Aim of the task ▸ Transcribe every record without leaving anything out or changing a word.

Saved entries
■ ■ ■
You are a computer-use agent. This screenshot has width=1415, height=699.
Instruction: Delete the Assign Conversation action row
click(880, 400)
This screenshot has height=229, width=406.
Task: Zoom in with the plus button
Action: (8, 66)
■ ■ ■
Answer section ▸
You are a computer-use agent. This screenshot has width=1415, height=699.
Instruction: Delete the Assign Conversation action row
click(880, 400)
This screenshot has height=229, width=406.
Task: Zoom in with the plus button
Action: (8, 66)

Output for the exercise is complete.